Les multinationales se convertissent à l’agriculture régénérative
Directement impactées par les conséquences du réchauffement climatique, les multinationales de l’agroalimentaire sont aussi de plus en plus nombreuses à redécouvrir les vertus de l’agriculture régénérative. Engagées par le groupe brassicole AB InBev, des mesures d’agriculture régénérative ont ainsi été déployées auprès de 15 000 paysans d’Ouganda, de Zambie et de Tanzanie, où une hausse des rendements en manioc de 350% a pu être observée. De son côté, Nestlé a lancé en octobre dernier son « Plan Nescafé 2030 » qui, doté de plus d’un milliard de francs suisses, vise à collaborer plus étroitement avec les cultivateurs de café, dont les surfaces de cultures pourraient diminuer de moitié d’ici à 2050 à cause de la hausse des températures.

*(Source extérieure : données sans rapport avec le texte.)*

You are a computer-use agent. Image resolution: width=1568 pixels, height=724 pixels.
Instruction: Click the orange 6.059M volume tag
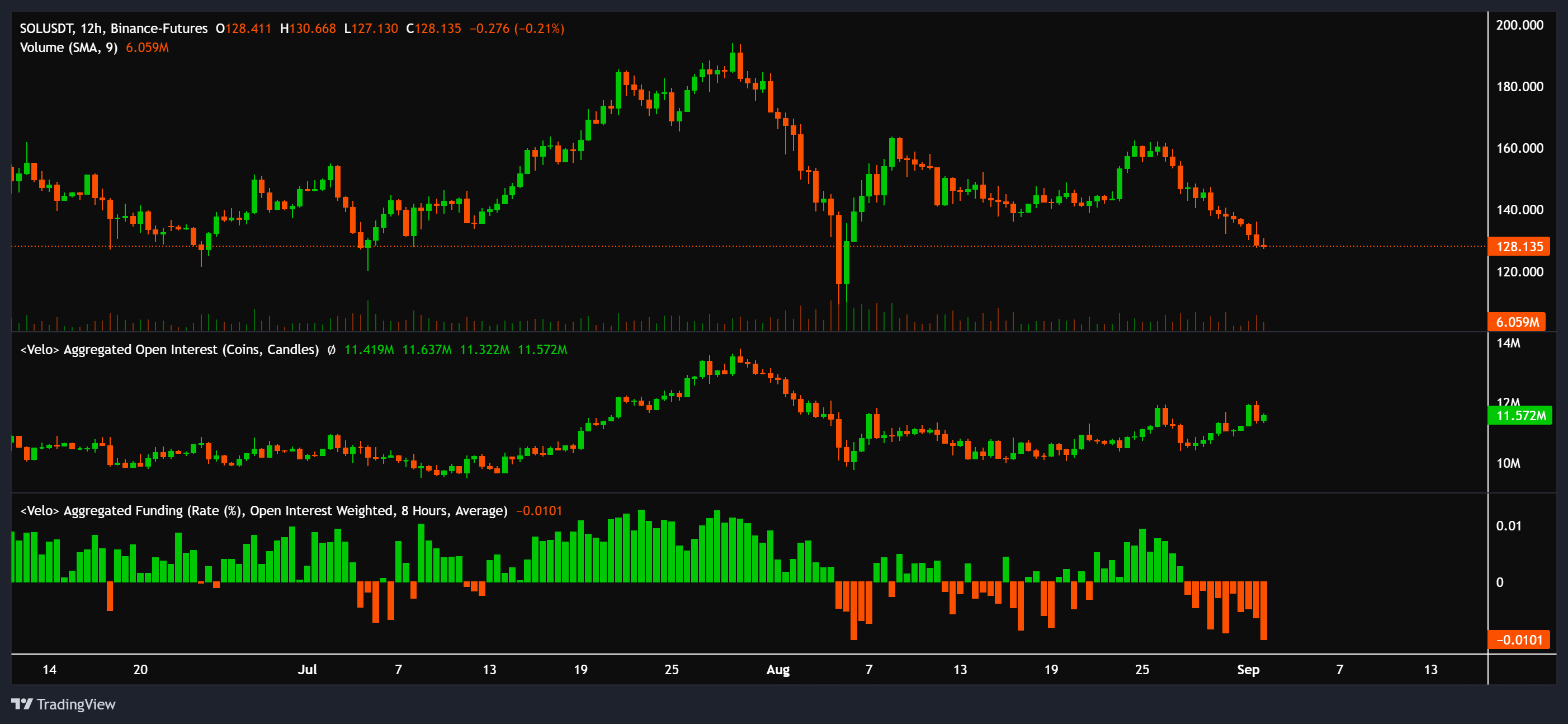1517,322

« Le changement climatique met les régions productrices de café sous pression », relève David Rennie, directeur de la branche café du géant de l’agroalimentaire : « forts de dix années d’expérience (…), nous accélérons nos efforts pour lutter contre le changement climatique et relever les défis sociaux et économiques dans les chaînes de valeur ». Des enjeux qui concernent également l’industrie du luxe et de l’habillement : face à la nécessité de s’approvisionner en coton plus durable, le leader mondial du luxe, LVMH, soutient ainsi les producteurs tchadiens de coton dans leur transition vers une agriculture moins gourmande en eau. Le groupe favorise aussi l’agroforesterie et la restauration des sols, tout en encourageant un demi-millier de producteurs à planter des arbres à côté de leurs cultures de coton, afin de maintenir la fertilité des sols et la rétention de l’eau. Autant de projets qui dessinent les contours d’une agriculture plus durable, seule à même de répondre aux enjeux qui se posent au continent.